Ce discret magistrat de 48 ans avait dû interrompre il y a plus d'un an, en raison d'énormes pressions politiques, son enquête sur ce drame qui a défiguré Beyrouth et fait plus de 215 morts.

Mais il a décidé de son propre chef de la reprendre lundi 23 janvier, s'appuyant sur une jurisprudence, et d'inculper des responsables politiques, de sécurité et judiciaires, dont le procureur général, une première dans l'histoire du pays. Le parquet a rejeté mardi toutes ses décisions.

Avec sa réputation de juge incorruptible, le juge Bitar incarne pour beaucoup le symbole d'une justice indépendante, un des derniers piliers du Liban sur le point de s'effondrer. "Il est courageux, audacieux même, au point de faire face au pouvoir tout entier qui obstrue l'enquête depuis deux ans et demi", affirme à l'AFP Cécile Roukoz, l'une des avocates des familles des victimes de l'explosion, qui a elle-même perdu son frère.

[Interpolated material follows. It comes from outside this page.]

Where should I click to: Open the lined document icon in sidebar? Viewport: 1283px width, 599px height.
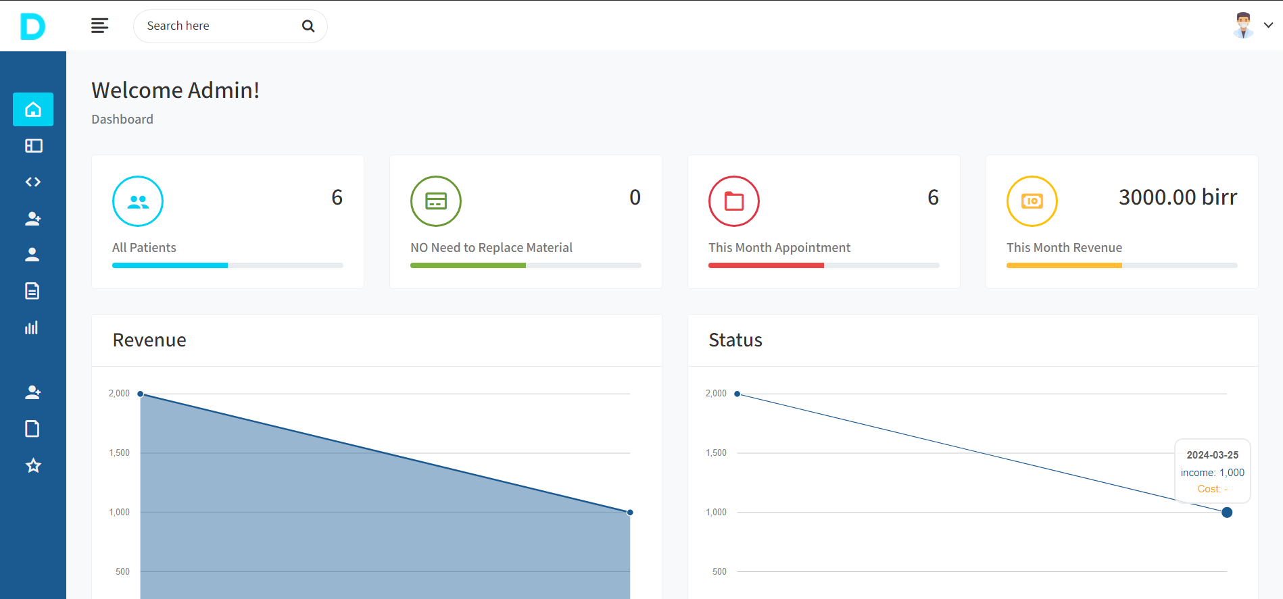click(x=32, y=291)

Il est courageux, audacieux même.

Cécile Roukoz, avocate, à propos du juge Bitar

Car ce juge calme et discret jouit de la confiance inébranlable des familles des victimes du drame, causé par le stockage d'énormes quantités de nitrate d'ammonium, sans mesures de précaution.

Mais il dérange une grande partie de la classe politique qui, liguée contre lui, a causé l'interruption de son enquête en décembre 2021. "Il sait qu'il est menacé, mais il n'a pas peur. Il veut aller jusqu'au bout car il est mû par sa conscience. Il fait partie des juges qui ne se soumettent pas au pouvoir politique", ajoute Cécile Roukoz.

Le juge Bitar s'est notamment mis à dos le puissant Hezbollah pro-iranien qui exige depuis plus d'un an son remplacement, l'accusant de partialité et de vouloir politiser l'enquête. En octobre 2021, une manifestation organisée par le Hezbollah et le mouvement Amal, son allié, pour exiger le départ de Tarek Bitar avait tourné au drame: des tirs contre le rassemblement près du Palais de justice avaient fait sept morts, et rappelé le souvenir de la guerre civile.

Manifestation contre le juge Bitar Liban octobre 2023
Le 14 octobre 2021 à Beyrouth, un militant du Hezbollah chiite brandit une pancarte contre le juge Tarek Bitar.
© REUTERS/Mohamed Azakir

Menaces croissantes

Dans un pays où l'allégeance communautaire prime souvent, le juge n'a pas d'affiliation politique connue, alors que beaucoup de magistrats se réclament des grands partis représentant leur communauté religieuse.

Selon l'une de ses connaissances, c'est un homme "très calme" mais déterminé. "Il répète qu'il ne va pas s'avouer vaincu malgré les pressions et qu'il n'abandonnera pas l'enquête", assure cette source.

Selon ses proches, le juge Bitar fait face à des menaces sécuritaires croissantes et prend des précautions lors de ses déplacements. Ce juge chrétien s'est forgé au cours des années une réputation de magistrat "intègre et incorruptible", de l'aveu même de ses détracteurs.

Il répète qu'il ne va pas s'avouer vaincu malgré les pressions et qu'il n'abandonnera pas l'enquête.Un proche du juge Tarek Bitar

Sûr de lui, voire arrogant selon certains, il évite de se montrer en public et de parler à la presse. "Lorsqu'il a été chargé de l'enquête, on a eu du mal à trouver une photo de lui", affirme un proche du juge.

Austère et au sourire rare, il décline toutes les invitations et évite toutes les occasions sociales de peur d'être accusé de complaisance. Né en 1974 dans le village d'Aydamoun au Liban nord, il est marié à une pharmacienne et a deux enfants.

Après un diplôme de droit à l'Université libanaise, il a commencé sa carrière au Liban nord, s'y affirmant comme un magistrat indépendant, avant de présider la Cour criminelle de Beyrouth.